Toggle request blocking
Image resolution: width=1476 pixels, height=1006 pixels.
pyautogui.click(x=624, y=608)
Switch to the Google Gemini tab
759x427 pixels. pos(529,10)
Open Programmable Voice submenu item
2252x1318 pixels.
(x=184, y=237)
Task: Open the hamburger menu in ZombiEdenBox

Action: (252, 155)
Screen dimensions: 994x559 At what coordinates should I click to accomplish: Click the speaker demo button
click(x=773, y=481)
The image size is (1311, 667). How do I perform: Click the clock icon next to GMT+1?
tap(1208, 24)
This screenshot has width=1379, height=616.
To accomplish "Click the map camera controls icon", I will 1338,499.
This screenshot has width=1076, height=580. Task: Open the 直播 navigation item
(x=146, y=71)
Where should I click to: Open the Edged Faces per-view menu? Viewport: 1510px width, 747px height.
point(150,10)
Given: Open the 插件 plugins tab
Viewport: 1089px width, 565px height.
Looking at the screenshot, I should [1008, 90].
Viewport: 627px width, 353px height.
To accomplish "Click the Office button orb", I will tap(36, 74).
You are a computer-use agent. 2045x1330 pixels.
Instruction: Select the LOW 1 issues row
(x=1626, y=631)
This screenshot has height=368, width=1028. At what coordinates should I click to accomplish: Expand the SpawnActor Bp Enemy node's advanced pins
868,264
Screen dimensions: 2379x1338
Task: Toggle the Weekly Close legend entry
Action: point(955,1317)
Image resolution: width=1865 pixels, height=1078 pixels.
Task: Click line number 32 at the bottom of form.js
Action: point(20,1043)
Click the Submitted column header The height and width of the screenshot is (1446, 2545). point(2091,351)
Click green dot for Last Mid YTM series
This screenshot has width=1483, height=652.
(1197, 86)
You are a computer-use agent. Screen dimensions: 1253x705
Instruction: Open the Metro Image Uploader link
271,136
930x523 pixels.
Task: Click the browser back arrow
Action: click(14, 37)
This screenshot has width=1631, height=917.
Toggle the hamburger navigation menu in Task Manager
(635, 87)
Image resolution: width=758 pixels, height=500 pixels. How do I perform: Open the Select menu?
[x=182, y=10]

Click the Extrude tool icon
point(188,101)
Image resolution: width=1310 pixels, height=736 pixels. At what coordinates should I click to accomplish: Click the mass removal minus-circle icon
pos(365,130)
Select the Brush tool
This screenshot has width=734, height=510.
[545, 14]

> [PROBLEM DESCRIPTION] Bring together all lines in the records where the word "will" is found.

> [RESPONSE BOX]
To accomplish "Click the map camera controls icon", I will 1338,499.
To accomplish "Click the Office button orb", I will tap(36, 74).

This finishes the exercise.